Could you set down every entry exactly as it appears?

<<<<

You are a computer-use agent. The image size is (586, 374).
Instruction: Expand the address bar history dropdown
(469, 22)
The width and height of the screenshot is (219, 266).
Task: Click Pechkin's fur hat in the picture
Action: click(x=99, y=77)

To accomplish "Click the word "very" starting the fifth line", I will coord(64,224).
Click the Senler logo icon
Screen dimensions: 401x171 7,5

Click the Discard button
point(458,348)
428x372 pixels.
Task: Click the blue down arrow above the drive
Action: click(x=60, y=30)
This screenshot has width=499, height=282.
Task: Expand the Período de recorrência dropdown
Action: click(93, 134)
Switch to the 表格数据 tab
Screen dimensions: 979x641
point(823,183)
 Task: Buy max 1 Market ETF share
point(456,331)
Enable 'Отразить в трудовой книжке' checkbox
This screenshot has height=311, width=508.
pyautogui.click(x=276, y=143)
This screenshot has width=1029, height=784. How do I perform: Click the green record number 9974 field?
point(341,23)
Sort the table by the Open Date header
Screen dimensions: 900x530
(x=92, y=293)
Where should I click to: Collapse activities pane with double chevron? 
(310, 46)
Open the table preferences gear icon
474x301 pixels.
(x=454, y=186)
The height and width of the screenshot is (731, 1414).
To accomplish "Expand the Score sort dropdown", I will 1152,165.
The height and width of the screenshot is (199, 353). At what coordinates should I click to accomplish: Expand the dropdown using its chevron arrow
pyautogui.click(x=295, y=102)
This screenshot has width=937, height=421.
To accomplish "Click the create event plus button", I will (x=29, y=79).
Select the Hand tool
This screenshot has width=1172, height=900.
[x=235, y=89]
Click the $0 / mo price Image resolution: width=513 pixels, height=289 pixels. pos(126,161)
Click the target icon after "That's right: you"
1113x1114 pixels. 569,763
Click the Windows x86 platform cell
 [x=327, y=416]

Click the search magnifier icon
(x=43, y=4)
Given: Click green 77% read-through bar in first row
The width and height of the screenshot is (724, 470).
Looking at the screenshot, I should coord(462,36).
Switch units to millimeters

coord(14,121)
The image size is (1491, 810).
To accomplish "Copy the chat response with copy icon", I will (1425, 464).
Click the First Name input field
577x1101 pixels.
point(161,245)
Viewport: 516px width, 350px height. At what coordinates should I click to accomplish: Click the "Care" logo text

>>>>

• _Written solution_
You are a computer-use agent. The image size is (586, 374).
Instruction: Expand the address bar history dropdown
(469, 22)
The width and height of the screenshot is (219, 266).
Task: Click Pechkin's fur hat in the picture
Action: click(x=99, y=77)

To accomplish "Click the word "very" starting the fifth line", I will coord(64,224).
Click the Senler logo icon
Screen dimensions: 401x171 7,5

Click the Discard button
point(458,348)
428x372 pixels.
Task: Click the blue down arrow above the drive
Action: click(x=60, y=30)
This screenshot has width=499, height=282.
Task: Expand the Período de recorrência dropdown
Action: click(93, 134)
Switch to the 表格数据 tab
Screen dimensions: 979x641
point(823,183)
 Task: Buy max 1 Market ETF share
point(456,331)
Enable 'Отразить в трудовой книжке' checkbox
This screenshot has height=311, width=508.
pyautogui.click(x=276, y=143)
This screenshot has width=1029, height=784. How do I perform: Click the green record number 9974 field?
point(341,23)
Sort the table by the Open Date header
Screen dimensions: 900x530
(x=92, y=293)
Where should I click to: Collapse activities pane with double chevron? 
(310, 46)
Open the table preferences gear icon
474x301 pixels.
(x=454, y=186)
The height and width of the screenshot is (731, 1414).
To accomplish "Expand the Score sort dropdown", I will 1152,165.
The height and width of the screenshot is (199, 353). At what coordinates should I click to accomplish: Expand the dropdown using its chevron arrow
pyautogui.click(x=295, y=102)
This screenshot has width=937, height=421.
To accomplish "Click the create event plus button", I will (x=29, y=79).
Select the Hand tool
This screenshot has width=1172, height=900.
[x=235, y=89]
Click the $0 / mo price Image resolution: width=513 pixels, height=289 pixels. pos(126,161)
Click the target icon after "That's right: you"
1113x1114 pixels. 569,763
Click the Windows x86 platform cell
 [x=327, y=416]

Click the search magnifier icon
(x=43, y=4)
Given: Click green 77% read-through bar in first row
The width and height of the screenshot is (724, 470).
Looking at the screenshot, I should coord(462,36).
Switch units to millimeters

coord(14,121)
The image size is (1491, 810).
To accomplish "Copy the chat response with copy icon", I will (1425, 464).
Click the First Name input field
577x1101 pixels.
point(161,245)
Viewport: 516px width, 350px height. At what coordinates should I click to accomplish: Click the "Care" logo text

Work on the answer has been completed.